(Exercise): Answer with the number of lines in the records that contain "account" and with nothing else.

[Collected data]
• • •

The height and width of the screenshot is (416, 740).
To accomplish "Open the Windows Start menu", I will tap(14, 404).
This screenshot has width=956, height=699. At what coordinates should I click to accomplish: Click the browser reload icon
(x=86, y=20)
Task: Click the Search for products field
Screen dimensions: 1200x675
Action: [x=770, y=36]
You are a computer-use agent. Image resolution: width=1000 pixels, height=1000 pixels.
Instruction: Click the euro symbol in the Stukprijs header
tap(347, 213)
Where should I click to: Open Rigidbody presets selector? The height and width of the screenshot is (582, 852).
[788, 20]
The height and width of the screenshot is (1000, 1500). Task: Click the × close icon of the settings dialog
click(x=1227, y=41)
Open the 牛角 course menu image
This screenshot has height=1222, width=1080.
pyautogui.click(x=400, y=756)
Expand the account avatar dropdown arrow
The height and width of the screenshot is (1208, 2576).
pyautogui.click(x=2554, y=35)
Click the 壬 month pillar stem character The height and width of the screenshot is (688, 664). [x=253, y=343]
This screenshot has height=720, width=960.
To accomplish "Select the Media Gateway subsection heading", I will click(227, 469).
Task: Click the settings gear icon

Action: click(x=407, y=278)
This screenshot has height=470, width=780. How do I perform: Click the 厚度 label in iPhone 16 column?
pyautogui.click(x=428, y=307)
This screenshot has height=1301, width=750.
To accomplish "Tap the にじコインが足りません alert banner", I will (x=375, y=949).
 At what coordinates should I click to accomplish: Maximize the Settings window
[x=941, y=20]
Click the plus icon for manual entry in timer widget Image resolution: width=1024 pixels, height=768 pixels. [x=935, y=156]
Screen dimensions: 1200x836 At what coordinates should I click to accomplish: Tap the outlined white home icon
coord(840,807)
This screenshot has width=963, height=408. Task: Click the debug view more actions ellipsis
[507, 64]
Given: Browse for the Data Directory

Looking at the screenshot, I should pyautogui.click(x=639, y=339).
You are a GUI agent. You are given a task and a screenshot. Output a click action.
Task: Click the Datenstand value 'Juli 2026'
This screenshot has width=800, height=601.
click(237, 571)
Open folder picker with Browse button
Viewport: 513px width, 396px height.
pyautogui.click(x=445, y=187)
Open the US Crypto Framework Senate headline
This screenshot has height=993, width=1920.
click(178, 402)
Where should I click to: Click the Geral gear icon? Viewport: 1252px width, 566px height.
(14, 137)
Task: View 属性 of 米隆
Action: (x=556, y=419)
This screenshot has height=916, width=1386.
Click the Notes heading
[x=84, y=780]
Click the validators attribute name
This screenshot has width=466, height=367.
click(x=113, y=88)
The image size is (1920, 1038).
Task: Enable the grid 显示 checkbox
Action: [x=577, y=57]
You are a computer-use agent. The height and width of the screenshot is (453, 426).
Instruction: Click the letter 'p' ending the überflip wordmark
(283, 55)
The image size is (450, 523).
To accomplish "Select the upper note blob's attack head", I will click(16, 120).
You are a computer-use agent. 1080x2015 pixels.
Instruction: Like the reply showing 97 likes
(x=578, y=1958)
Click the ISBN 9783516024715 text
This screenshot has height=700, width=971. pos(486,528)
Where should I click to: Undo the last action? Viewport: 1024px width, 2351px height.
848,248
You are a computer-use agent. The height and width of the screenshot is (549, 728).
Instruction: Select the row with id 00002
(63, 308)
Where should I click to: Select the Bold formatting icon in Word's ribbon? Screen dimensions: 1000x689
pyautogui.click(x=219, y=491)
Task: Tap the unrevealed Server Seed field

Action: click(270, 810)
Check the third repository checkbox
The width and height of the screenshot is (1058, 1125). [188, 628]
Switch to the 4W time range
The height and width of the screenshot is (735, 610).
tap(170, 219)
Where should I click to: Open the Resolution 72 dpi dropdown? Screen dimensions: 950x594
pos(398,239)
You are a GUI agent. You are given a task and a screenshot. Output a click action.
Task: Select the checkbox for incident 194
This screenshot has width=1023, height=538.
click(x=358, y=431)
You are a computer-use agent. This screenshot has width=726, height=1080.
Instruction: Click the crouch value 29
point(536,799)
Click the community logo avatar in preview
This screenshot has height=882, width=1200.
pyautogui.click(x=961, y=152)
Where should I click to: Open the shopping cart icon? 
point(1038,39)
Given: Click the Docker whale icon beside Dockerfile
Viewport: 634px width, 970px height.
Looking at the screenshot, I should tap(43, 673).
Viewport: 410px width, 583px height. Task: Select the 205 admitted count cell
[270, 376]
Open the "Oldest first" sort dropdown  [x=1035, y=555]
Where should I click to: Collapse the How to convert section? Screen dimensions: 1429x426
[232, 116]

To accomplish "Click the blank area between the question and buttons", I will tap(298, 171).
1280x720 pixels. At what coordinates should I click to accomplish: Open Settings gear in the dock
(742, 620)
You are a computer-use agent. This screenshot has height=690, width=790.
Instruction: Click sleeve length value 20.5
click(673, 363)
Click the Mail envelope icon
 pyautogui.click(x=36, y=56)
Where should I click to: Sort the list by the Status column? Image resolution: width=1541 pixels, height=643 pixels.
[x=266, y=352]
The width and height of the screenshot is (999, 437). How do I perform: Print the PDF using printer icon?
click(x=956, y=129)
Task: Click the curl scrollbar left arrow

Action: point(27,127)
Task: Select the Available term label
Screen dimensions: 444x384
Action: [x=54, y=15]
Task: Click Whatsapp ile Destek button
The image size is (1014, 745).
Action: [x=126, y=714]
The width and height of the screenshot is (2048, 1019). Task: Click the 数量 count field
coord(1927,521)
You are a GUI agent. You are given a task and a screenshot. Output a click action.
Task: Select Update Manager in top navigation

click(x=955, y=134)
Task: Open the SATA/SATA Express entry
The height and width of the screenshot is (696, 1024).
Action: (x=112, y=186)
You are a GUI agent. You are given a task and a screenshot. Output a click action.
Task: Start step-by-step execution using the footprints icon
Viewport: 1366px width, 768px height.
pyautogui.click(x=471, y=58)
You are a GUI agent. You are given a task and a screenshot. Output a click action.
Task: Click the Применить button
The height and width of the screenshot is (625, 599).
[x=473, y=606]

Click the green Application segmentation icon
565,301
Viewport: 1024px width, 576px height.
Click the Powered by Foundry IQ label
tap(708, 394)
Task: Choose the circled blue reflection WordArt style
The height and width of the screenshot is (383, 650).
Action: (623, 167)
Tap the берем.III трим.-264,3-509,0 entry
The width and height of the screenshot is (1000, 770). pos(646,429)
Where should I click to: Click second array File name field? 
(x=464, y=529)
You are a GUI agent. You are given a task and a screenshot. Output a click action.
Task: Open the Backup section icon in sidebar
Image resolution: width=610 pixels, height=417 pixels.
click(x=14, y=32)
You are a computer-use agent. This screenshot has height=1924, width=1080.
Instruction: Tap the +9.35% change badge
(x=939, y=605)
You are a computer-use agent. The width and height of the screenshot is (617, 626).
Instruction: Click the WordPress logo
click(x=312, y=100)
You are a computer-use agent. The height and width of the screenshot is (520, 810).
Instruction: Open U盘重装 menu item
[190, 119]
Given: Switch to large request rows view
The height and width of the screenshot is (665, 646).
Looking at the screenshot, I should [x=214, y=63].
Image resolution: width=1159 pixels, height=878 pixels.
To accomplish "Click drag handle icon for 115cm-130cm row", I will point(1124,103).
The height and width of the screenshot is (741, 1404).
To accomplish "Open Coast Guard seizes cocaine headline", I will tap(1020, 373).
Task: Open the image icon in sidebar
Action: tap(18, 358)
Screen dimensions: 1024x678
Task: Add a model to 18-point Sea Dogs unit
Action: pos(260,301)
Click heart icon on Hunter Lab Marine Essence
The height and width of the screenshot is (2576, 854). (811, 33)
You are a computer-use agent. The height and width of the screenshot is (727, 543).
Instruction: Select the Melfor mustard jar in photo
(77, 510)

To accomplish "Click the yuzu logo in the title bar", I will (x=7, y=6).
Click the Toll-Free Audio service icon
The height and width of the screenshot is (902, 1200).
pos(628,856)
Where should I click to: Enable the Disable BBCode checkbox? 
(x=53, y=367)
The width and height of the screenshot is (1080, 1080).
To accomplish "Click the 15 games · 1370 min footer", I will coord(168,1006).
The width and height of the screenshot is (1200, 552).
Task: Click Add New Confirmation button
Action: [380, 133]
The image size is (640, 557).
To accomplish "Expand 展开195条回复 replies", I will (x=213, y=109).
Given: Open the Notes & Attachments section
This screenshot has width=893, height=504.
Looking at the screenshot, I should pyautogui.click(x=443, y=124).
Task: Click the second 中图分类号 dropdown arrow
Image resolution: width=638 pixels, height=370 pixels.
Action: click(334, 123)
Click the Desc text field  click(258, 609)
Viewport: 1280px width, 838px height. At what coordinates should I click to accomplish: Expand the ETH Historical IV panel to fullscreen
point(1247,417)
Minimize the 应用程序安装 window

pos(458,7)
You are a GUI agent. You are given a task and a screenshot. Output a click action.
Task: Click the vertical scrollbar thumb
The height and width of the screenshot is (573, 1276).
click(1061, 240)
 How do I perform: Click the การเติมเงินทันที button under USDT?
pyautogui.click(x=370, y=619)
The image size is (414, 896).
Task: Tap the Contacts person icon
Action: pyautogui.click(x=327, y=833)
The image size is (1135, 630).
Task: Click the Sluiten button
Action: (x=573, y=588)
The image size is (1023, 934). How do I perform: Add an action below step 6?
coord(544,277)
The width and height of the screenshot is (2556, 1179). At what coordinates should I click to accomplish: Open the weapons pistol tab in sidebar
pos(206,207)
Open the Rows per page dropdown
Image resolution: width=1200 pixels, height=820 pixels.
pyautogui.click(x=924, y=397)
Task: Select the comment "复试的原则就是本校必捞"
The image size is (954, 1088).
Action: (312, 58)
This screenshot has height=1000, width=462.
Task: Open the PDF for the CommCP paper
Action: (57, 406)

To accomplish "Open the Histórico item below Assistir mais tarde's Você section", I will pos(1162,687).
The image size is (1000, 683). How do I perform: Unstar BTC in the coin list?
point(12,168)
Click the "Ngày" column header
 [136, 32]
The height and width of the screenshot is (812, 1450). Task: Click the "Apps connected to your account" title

• • •

(Answer section): 2